Their training involved weapon use and guerrilla warfare, and was funded by members of the Rohingya diaspora and private donors in Saudi Arabia. A number of Afghan or Pakistani jihadis were also involved in this training, according to ICG.


No plan for peace

ARSA’s original objective, according to ICG, was to carry out coordinated attacks to create a defendable, liberated Rohingya enclave around the township of Maungdaw, on the border with Bangladesh. But that shifted when security forces became aware of their activities, forcing the group to rush a series of attacks on security posts on Oct. 9 last year.

Records of popular Rohingya Whatsapp groups show the fledgling insurgent group drew considerable criticism from the Rohingya community for invoking a military crackdown, although some welcomed the emergence of a group that was finally fighting on their behalf.
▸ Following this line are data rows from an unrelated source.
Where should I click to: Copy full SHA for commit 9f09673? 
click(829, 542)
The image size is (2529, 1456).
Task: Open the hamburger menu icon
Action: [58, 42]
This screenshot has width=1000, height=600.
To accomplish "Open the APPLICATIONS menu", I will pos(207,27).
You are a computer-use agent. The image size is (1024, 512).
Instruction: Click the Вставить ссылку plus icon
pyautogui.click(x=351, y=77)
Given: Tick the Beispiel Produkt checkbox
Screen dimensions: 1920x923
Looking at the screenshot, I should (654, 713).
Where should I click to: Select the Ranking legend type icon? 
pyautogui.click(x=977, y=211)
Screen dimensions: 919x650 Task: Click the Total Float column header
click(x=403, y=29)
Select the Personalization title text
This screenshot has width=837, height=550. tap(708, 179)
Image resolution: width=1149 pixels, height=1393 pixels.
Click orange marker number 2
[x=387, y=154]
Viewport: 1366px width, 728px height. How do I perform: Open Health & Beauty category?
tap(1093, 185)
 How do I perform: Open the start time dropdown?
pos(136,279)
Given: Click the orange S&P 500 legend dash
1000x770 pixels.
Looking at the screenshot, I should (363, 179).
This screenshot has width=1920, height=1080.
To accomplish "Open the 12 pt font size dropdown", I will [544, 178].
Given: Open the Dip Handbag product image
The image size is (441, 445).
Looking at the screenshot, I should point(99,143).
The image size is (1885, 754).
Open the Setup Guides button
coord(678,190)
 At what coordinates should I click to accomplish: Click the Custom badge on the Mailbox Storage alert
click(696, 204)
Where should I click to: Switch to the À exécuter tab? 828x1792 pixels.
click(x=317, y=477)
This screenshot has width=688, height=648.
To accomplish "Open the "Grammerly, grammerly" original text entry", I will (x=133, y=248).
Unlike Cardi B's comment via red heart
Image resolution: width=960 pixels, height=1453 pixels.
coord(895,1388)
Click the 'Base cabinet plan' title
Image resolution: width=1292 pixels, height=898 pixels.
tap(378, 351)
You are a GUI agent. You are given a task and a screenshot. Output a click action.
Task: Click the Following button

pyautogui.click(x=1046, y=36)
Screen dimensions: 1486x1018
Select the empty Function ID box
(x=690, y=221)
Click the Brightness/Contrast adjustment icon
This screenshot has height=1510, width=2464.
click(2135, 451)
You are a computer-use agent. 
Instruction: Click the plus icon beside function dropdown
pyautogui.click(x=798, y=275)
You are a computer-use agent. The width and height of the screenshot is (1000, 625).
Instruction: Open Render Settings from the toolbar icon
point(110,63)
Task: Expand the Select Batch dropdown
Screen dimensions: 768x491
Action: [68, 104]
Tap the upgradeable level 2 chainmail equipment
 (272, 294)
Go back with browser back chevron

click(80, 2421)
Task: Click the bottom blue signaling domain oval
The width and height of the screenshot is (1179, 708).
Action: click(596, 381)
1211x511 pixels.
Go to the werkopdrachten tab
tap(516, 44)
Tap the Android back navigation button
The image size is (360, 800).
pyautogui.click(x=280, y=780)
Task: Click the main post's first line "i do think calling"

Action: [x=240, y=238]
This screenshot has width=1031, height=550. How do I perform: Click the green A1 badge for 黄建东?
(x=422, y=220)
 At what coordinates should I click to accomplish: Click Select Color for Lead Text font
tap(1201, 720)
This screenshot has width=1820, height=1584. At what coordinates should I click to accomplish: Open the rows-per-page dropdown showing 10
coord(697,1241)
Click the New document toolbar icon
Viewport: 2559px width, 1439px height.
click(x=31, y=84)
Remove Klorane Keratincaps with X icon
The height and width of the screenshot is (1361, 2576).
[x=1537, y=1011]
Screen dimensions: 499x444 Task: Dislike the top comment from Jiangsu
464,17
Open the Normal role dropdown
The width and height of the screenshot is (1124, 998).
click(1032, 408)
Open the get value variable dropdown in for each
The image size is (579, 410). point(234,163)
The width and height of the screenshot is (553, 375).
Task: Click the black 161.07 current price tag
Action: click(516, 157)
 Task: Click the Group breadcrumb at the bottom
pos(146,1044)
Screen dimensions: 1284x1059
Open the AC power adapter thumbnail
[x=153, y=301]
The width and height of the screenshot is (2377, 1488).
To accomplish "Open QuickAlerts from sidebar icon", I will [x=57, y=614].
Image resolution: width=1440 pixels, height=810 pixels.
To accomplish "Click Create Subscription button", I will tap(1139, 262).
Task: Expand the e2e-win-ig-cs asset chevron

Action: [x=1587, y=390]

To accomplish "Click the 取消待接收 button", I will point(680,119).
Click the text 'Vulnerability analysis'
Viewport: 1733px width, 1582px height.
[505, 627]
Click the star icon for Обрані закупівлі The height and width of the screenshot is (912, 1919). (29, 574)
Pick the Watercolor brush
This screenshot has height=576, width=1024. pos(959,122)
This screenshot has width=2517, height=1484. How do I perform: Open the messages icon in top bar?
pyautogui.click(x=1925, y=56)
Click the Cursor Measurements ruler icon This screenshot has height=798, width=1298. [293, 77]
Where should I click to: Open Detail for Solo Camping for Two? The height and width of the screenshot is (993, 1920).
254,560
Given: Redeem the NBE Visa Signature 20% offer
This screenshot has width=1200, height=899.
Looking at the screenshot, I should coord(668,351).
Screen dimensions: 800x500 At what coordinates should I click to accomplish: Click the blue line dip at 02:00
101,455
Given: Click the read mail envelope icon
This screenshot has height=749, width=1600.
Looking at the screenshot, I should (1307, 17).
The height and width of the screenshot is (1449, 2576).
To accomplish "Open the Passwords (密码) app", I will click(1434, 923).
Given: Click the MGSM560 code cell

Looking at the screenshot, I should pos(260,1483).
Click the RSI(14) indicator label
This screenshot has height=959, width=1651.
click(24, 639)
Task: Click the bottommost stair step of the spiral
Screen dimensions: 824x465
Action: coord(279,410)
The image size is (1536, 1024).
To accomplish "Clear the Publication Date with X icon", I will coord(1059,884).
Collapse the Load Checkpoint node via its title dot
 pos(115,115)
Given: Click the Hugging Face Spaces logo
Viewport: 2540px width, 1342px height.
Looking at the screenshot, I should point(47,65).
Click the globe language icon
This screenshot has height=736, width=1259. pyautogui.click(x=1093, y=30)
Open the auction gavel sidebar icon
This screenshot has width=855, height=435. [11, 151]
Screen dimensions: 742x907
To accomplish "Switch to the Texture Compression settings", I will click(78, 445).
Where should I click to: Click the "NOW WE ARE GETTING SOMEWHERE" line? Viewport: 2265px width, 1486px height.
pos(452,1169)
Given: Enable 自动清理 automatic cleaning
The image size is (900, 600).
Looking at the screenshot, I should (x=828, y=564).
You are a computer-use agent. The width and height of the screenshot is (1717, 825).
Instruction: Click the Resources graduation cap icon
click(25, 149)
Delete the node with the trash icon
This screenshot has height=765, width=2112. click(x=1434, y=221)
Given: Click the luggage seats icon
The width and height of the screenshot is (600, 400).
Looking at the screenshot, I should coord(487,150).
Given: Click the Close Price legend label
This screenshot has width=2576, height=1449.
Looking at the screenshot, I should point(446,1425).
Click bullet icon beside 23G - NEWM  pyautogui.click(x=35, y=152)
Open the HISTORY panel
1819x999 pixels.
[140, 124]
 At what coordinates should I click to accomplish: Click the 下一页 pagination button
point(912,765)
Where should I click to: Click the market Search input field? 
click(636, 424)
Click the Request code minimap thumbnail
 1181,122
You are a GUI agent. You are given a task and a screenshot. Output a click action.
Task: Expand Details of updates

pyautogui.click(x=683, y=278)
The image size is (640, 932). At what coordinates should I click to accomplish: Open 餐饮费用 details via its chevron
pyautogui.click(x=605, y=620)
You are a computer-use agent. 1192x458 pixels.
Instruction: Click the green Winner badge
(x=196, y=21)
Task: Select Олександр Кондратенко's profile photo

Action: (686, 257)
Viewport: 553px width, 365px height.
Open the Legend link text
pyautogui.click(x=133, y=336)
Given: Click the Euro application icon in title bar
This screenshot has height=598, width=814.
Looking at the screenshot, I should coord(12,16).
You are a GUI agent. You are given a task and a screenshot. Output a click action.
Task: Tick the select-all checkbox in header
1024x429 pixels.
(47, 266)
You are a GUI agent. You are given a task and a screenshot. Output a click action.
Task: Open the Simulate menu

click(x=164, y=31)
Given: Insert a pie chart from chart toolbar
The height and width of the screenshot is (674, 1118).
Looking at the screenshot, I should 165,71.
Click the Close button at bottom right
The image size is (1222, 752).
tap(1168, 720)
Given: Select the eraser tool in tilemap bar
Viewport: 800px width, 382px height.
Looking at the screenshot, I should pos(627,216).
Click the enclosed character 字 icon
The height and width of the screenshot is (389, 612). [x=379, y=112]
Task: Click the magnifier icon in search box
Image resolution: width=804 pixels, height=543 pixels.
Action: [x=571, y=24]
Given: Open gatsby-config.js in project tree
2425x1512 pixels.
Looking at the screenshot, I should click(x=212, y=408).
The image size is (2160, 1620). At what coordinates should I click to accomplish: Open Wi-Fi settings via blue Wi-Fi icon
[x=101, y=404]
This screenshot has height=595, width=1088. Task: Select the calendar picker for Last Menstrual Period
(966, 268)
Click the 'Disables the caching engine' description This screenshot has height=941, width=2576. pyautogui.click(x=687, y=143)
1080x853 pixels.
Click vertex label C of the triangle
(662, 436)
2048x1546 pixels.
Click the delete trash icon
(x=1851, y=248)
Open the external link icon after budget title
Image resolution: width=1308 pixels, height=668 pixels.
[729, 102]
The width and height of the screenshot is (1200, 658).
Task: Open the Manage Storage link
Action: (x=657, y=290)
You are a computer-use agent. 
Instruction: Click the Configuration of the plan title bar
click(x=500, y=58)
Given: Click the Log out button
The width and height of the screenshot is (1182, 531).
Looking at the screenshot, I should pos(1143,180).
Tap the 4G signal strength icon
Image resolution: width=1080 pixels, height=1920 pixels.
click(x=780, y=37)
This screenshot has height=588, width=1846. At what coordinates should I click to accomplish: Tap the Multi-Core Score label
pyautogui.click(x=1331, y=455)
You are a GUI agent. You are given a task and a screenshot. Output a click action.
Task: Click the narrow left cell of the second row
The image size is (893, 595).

The timing of the latest outbreak of violence is especially tragic, human rights observers lament. Hours before ARSA’s attack on August 25, an official advisory commission led by former U.N. Secretary-General Kofi Annan released a report proposing new Rohingya rights, including freedom of movement and political participation. Chris Lewa, coordinator of the Rohingya advocacy group Arakan Project, called the report “the only small ray of hope in addressing the situation in Rakhine state.”

Instead, she said, “the attacks orchestrated by the armed group have shattered any possible progress,” with the military response they provoked unleashing “utter devastation on the Rohingya community.”

Bin Jani agreed, and said ARSA’s strategy has backfired spectacularly, to the great detriment of the Rohingya.

“Whatever they are doing is counterproductive,” Bin Jani said. “They only know how to do one thing, which is invite attacks by the Myanmar government.”